About 15 years ago, BH4 was defined, for the first time as a new target for analgesics [3]. It was found that a specific human GCH1 haplotype, named the pain-protective consisting of 15 single-nucleotide polymorphisms in noncoding regions was associated with reduced pain sensitivity, after pain sensitization performed by for example, capsaicin application. After the first introduction of BH4 as pain-provoking, several reports followed supporting the initial finding, although also papers with conflicting results appeared, indicating that the system might be rather complex. In favor of a possible association with pain, the expression of GCH1 has been shown to increase during wound healing and increased amount of BH4 has been demonstrated to be produced by neurons and macrophages in damaged nerves and inflamed tissue [3]. Furthermore, chemical or genetically (using antisense mRNA), inhibition of GCH1 or SPR reduce the level of BH4 and alleviates pain behaviors in animal models [4].

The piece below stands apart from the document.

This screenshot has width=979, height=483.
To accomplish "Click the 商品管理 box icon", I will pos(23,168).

Recently, we have investigated the pain sensitivity in individuals with reduced GCH1 activity as a result of disease-causing variants in the GCH1 gene [4]. The tested individuals were all heterozygous for a loss of function variant in GCH1 and suffered from dopa-responsive dystonia. Although we could confirm that the BH4 level was reduced in this group of individuals we were to our big surprise not able to see any reduction in experimental pain response after capsaicin-induced pain sensitization. Our hypothesis was that if the pain-protective haplotype, which leads to a modest reduction in BH4 level, was associated with reduced pain sensitivity, then disease-causing variants leading to greatly reduced BH4 concentration must logically lead to a very high pain threshold. But it seems unfortunately not to be the case. The lack of reduced pain sensitivity in patients with pathogenic GCH1 variants, might indicate that only modest reduction of the BH4 level, might relief the pain sensitivity. In the case of profound reduction of the BH4 level other mechanism might dominate leading to abolition of the pain-relieving effect.

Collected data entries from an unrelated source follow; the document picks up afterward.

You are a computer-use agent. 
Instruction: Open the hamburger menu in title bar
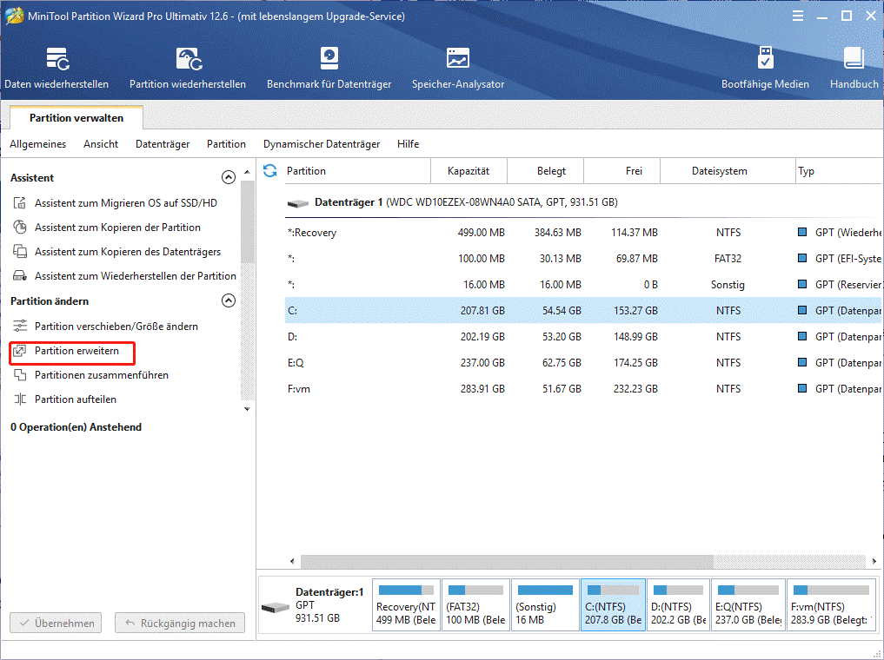798,15
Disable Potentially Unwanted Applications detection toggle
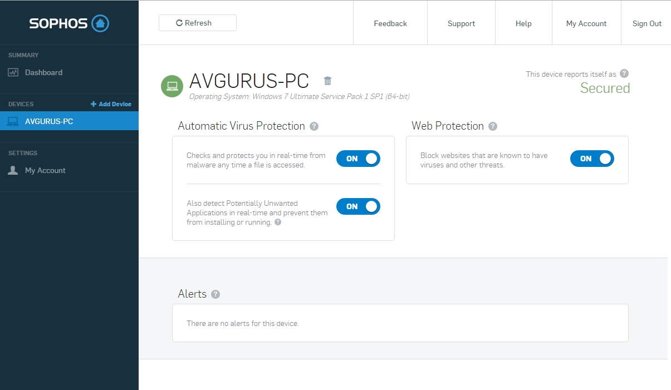The height and width of the screenshot is (390, 671). point(358,206)
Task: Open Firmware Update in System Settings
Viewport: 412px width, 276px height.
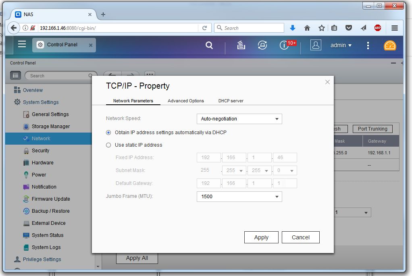Action: (52, 199)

Interesting, self-injurious behavior such as biting of lips, fingers, and cheeks is frequent in individuals with Lesh-Nyhan syndrome, and recent investigations suggest that individuals performing non-suicidal self-injury have an elevated pain tolerance [5].

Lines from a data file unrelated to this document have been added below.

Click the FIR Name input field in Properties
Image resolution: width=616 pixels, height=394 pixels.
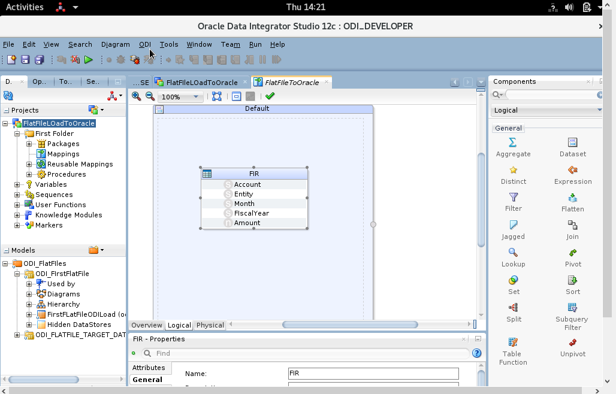(373, 373)
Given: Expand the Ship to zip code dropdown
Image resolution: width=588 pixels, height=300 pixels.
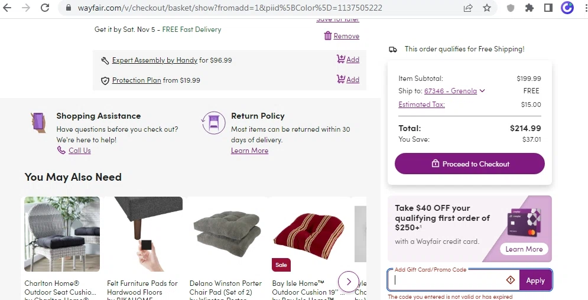Looking at the screenshot, I should pyautogui.click(x=482, y=91).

The observation of hyperalgesia at sensory testing combined with cold hypoesthesia in both legs and cold hyperesthesia on the right shin, in the index patient with a heterozygous truncating variant in IMPDH2, described by Kuukasjärvi et al. [2] might indicate that IMPDH2 also is involved in pain perception. To be able to make any conclusion, several patients and further investigations are needed. Also, the effect on the BH4 concentrations, as a result of loss of function variants in IMPDH2, still needs to be investigated. A modest reduction in BH4 might be in favor of pain relief.

Although there is evidence that BH4 is associated with pain perception, the exact mechanism is far from solved. As BH4 is cofactor not only for tyrosine hydroxylase, important for production of dopamine, but also for tryptophan hydroxylase (TPH) and phenylalanine hydroxylase (PAH) important for production of serotonin and tyrosine respectively, and furthermore cofactor for nitric oxide synthase (NOS) important for biosynthesis of nitric oxide (NO) any of the downstream products could be responsible for the pain perception. Thus, whereas reduced dopamine signaling as a result of reduced BH4 concentration seems to responsible for development of dystonia, it might not be responsible for pain perception (Fig. 1B).

Further investigation is needed in order to test if IMPDH2 could be a potential new target for development of new analgesics.